### Required task:
Collect every line of the records that contains the string "perform". Uppercase and lowercase letters count as different.

### Target position records:
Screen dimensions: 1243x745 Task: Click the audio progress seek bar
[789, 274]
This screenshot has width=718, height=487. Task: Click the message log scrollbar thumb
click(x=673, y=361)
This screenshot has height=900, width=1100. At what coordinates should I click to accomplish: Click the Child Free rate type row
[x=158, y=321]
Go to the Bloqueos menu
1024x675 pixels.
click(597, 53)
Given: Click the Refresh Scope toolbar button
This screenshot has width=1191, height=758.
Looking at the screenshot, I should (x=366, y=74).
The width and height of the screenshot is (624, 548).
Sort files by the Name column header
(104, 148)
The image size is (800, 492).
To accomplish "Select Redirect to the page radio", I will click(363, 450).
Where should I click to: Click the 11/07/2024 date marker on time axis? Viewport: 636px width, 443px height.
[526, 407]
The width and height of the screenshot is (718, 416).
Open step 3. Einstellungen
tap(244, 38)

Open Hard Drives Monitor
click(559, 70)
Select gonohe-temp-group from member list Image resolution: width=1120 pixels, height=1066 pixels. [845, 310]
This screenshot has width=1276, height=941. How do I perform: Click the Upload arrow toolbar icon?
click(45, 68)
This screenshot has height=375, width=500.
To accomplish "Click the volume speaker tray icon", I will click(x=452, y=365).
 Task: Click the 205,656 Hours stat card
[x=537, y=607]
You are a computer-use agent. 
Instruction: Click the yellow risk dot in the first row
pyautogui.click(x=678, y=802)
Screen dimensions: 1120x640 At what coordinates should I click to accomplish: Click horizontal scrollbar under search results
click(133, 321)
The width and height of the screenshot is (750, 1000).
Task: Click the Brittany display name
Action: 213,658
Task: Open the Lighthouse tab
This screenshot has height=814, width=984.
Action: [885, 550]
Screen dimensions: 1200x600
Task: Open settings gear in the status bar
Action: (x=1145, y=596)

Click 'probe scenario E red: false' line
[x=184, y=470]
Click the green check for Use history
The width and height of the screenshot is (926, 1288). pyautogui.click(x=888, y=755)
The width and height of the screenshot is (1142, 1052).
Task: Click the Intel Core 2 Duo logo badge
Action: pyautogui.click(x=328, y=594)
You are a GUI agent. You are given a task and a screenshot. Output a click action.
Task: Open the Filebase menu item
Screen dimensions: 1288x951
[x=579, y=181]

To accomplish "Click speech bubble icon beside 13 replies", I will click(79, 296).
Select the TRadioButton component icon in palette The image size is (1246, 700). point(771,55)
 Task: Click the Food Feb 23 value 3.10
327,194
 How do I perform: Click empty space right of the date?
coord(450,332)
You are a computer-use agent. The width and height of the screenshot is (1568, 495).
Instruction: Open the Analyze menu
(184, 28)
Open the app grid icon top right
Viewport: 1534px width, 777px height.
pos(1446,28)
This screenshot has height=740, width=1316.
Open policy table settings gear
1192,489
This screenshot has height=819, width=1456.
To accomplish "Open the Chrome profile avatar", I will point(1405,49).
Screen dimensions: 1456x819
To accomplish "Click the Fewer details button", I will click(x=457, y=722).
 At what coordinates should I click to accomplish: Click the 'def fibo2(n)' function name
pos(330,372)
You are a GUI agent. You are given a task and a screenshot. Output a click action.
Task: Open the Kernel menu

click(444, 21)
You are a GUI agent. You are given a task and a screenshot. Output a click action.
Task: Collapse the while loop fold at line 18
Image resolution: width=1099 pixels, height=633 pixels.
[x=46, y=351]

### Full answer:
This screenshot has width=1276, height=941. How do I perform: Click the Upload arrow toolbar icon?
 How do I perform: Click empty space right of the date?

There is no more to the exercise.